Goal -> Render each line of the entries below as a Markdown table with columns "Row" and "Line", numbering the rows and skipping blank lines. Leave the pictures out of the table.

Extracted data entries ->
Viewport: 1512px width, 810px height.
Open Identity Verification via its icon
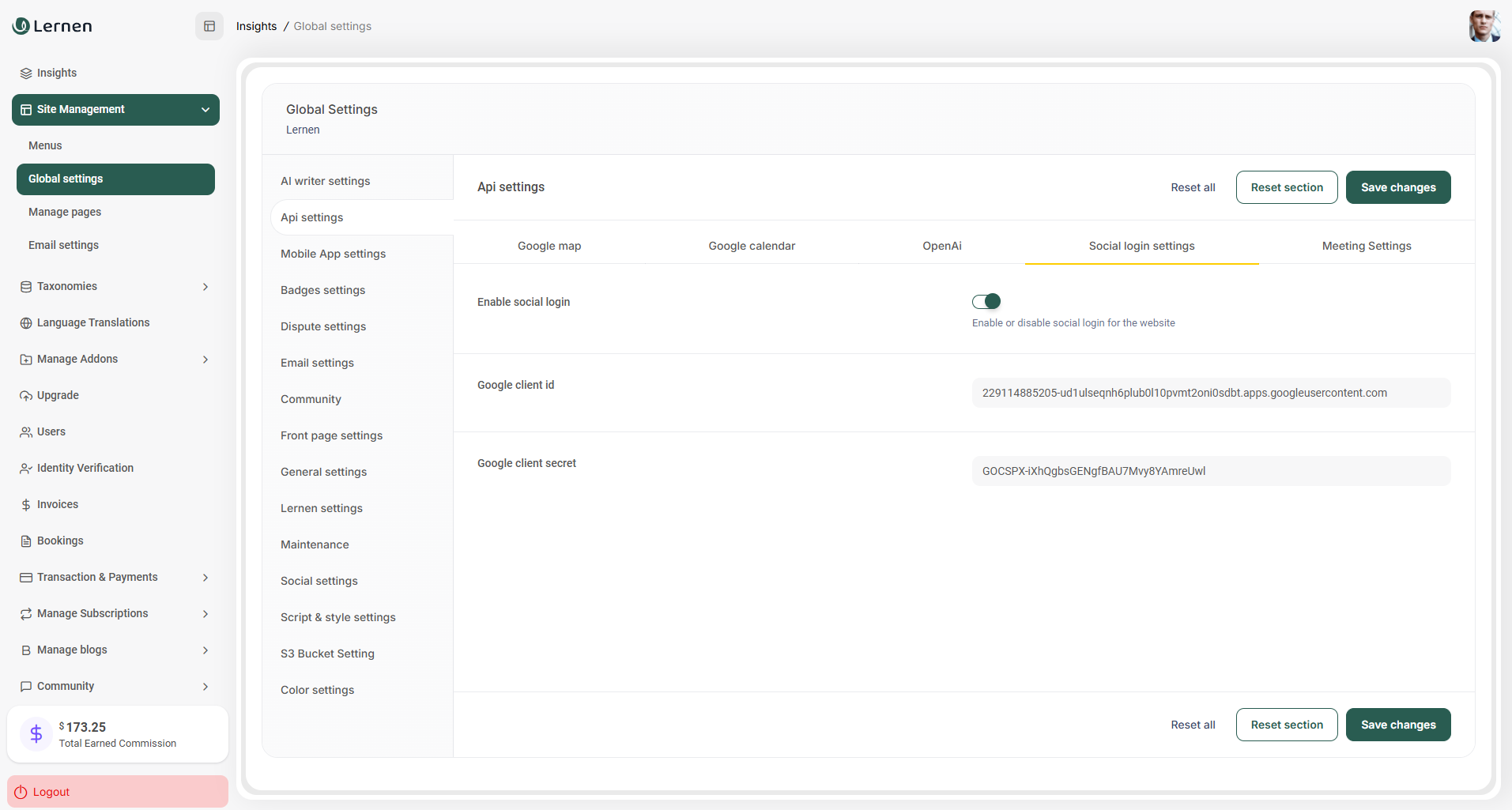click(25, 468)
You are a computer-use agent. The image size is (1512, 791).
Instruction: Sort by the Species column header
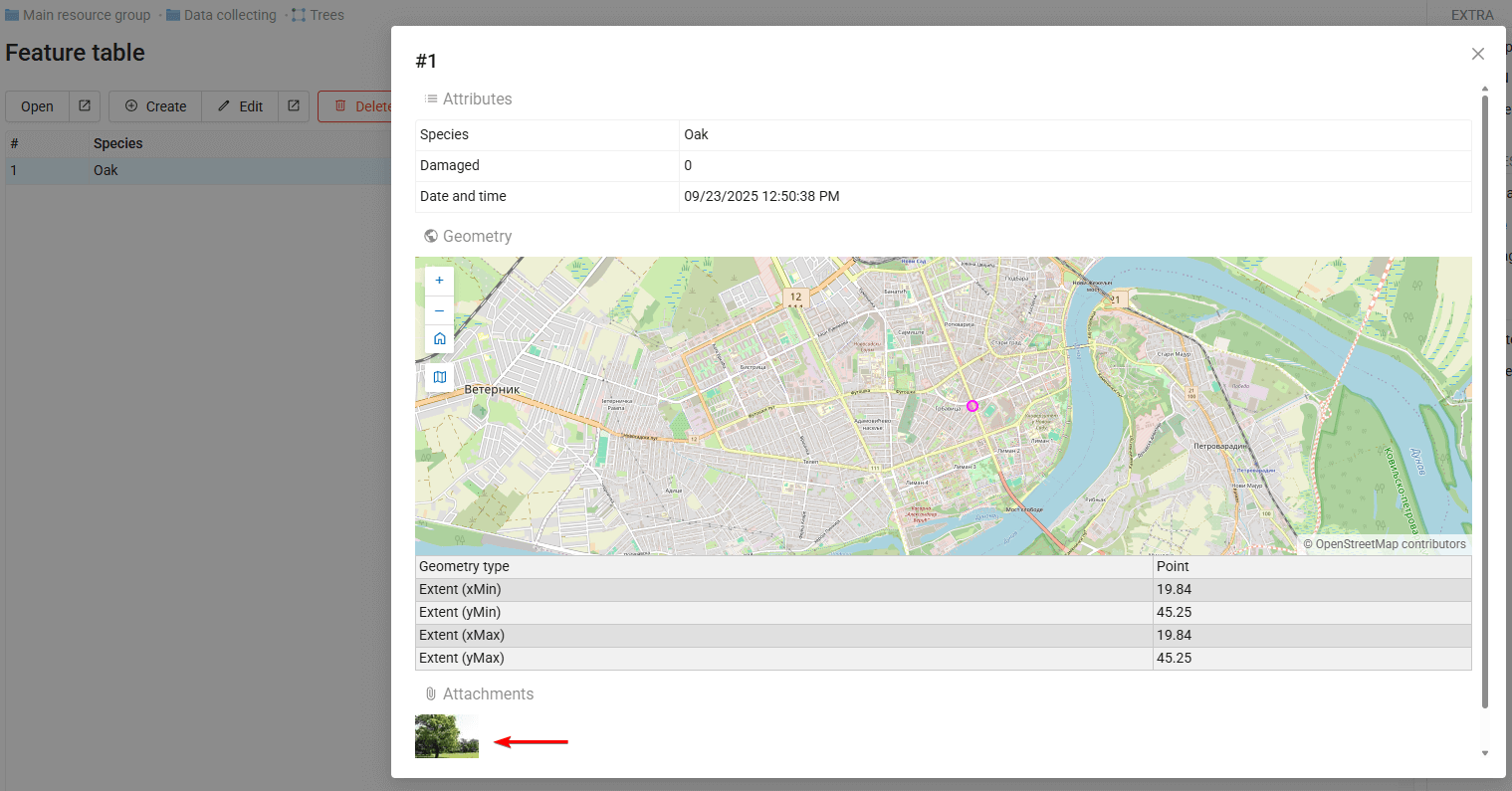pyautogui.click(x=118, y=143)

Output for this task ->
| Row | Line |
|---|---|
| 1 | Viewport: 1512px width, 810px height. |
| 2 | Open Identity Verification via its icon |
| 3 | click(25, 468) |
| 4 | You are a computer-use agent. The image size is (1512, 791). |
| 5 | Instruction: Sort by the Species column header |
| 6 | pyautogui.click(x=118, y=143) |